Nas palestras, houve reconhecimento do artificialismo que inflou as vendas no passado recente, conduzindo ao excesso de capacidade e à redução do nível de emprego. Importante, porém, saber que o mercado brasileiro não está saturado. Alguns esperam um sinal positivo de recuperação da confiança para ;acordar; os compradores. Vendas represadas trariam condições de encurtar essa nova década perdida para o setor automobilístico.

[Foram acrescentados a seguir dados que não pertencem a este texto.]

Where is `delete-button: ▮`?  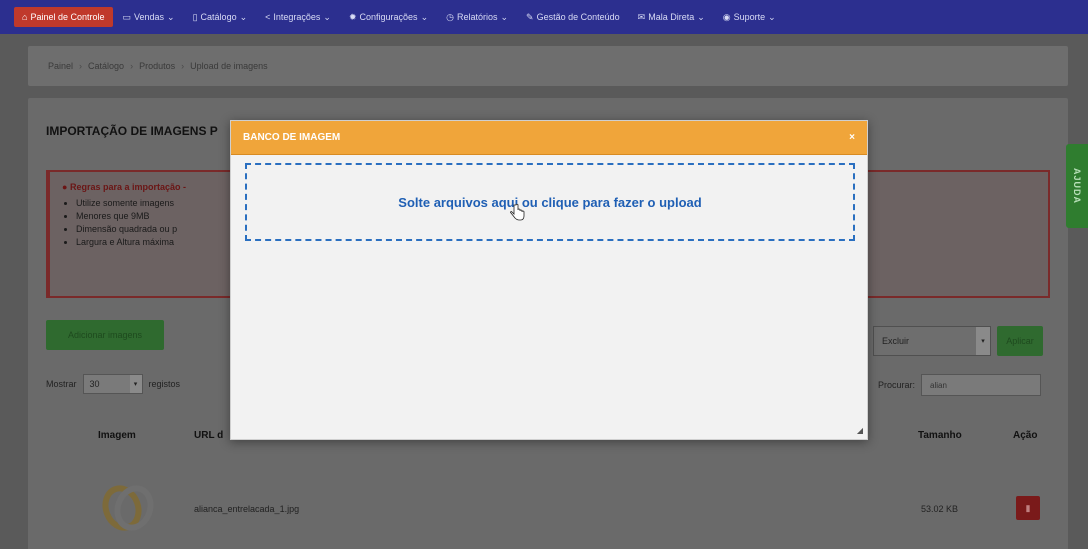
delete-button: ▮ is located at coordinates (1028, 508).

Outro debate foi a liberação sumária para automóveis a diesel por meio de um projeto de lei em discussão na Câmara dos Deputados. A Cummins e a consultoria Power Systems Research apresentaram argumentos contrários, enquanto FPT Industrial e MWM mostraram-se favoráveis, talvez com a expectativa de produzir aqui estes motores, algo muito improvável, pois seriam importados. A Anfavea reafirmou sua desaprovação, entre outros motivos, pelos investimentos já feitos para melhorar o consumo dos motores atuais.

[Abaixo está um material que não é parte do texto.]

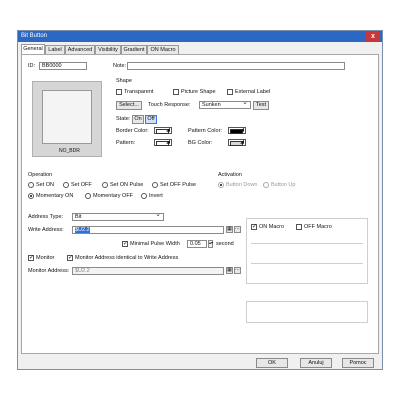 The height and width of the screenshot is (400, 400). Describe the element at coordinates (88, 196) in the screenshot. I see `radio-momentary-off` at that location.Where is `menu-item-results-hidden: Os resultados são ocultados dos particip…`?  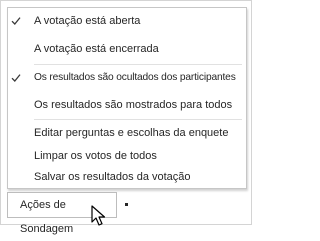 menu-item-results-hidden: Os resultados são ocultados dos particip… is located at coordinates (127, 78).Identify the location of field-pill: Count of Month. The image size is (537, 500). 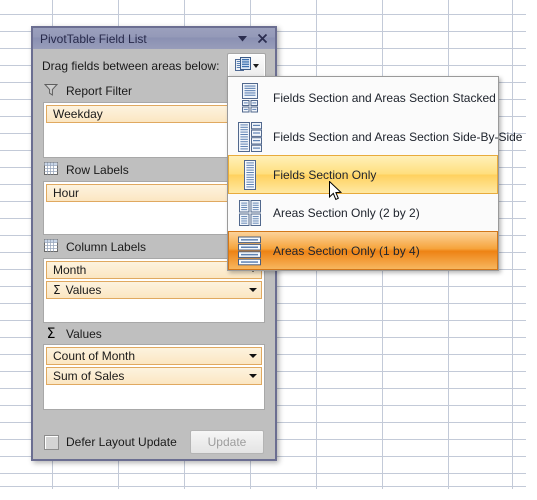
(154, 356).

O assunto diesel não é novo. Dois projetos de lei anteriores foram arquivados. Depois de toda a confusão envolvendo emissões poluentes desse combustível no exterior nos últimos nove meses, pairam dúvidas sobre as reais razões de reabertura do tema. Se a referência for CO2, não há condições de o diesel competir com bioetanol de cana-de-açúcar no Brasil. Pelo contrário, só danificará a matriz energética do País.

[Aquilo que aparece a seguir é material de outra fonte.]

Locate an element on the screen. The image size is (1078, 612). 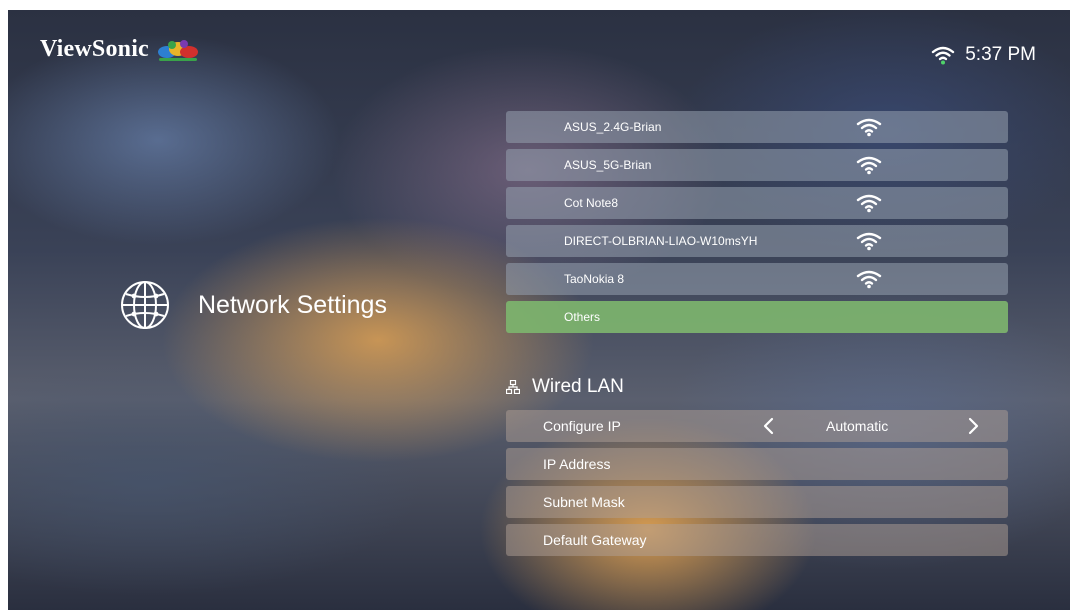
wifi-network-row: TaoNokia 8 is located at coordinates (757, 279).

Miguel Fonseca, vice-presidente da Toyota, reafirmou a aposta da empresa em híbridos (motores a gasolina ou flex, no caso brasileiro, auxiliados por motor elétrico) e nas pilhas a hidrogênio para automóveis puramente elétricos. Ele acredita que 40% das vendas da marca na América Latina ; até 2030 ; virão dessas duas opções. E, em 2050, a totalidade de sua comercialização no mundo. Significa que motor a combustão não acaba tão cedo.


Roda viva

INVESTIMENTO

A inauguração da fábrica do grupo Jaguar Land Rover, em Itatiaia (RJ), fecha o ciclo de novos entrantes para produção de modelos mais caros. Capacidade: 24.000 unidades/ano. Os modelos Range Rover Evoque e Discovery Sport têm índice de nacionalização inicial em torno de 40%. Anteriormente, a Land Rover montou o Defender em São Bernardo do Campo (SP) de 1998 a 2005.

PODER
Apesar da situação do mercado de veículos (quase 50% de queda acumulada nas vendas em dois anos), o País não perdeu tanto protagonismo na região. A Volkswagen é mais um grupo a ampliar a abrangência administrativa de seu principal executivo no Brasil. O sul-africano David Powels responde agora pela América do Sul, América Central e pelo Caribe.

MOTORZÃO

A BMW M2 chega este mês às lojas como um cupê compacto de tração traseira (partilha a mesma arquitetura do hatch Série 1) de desempenho excepcional: acelera de 0 a 100km/h em apenas 4,3s. Utiliza um raro, nos dias de hoje, motor turbo de 6 cilindros em linha, 3l, 370cv e nada menos de 47,4kgfm. Preço de R$ 379.950,00, ou mais de R$ 1.000 por cavalo.

CÂMBIO
A escalada de oferta de câmbios automáticos em carros compactos inclui os Nissan March e Versa, nas versões de 1,6l. A marca japonesa optou por um CVT (marchas infinitas dentro de intervalo fixo de maior e menor redução), mais adequado a uma condução urbana moderada. Poupa combustível, mas é encarecido pela importação: a opção custa R$ 4.800.

BOA COMPRA
Segundo pesquisa da J.D. Power do Brasil, subiu o índice de satisfação no processo de compra de veículos novos. Com menos interessados para atender, as concessionárias estão se esforçando mais para vender e procurando fidelizar os clientes. Índice de avaliação positiva subiu de 774 pontos (numa escala até 1.000), em 2015, para 793 pontos este ano.

ÓLEO
Está disponível aqui no Brasil o óleo sintético de última geração cujo foco é manter a capacidade de lubrificação em temperaturas altas. Essas condições ocorrem em motores modernos de baixa cilindrada e alta potência. Parceira da Mercedes-Benz na F-1, Petronas desenvolveu o Syntium CoolTech para maior dissipação de calor nos motores de competição.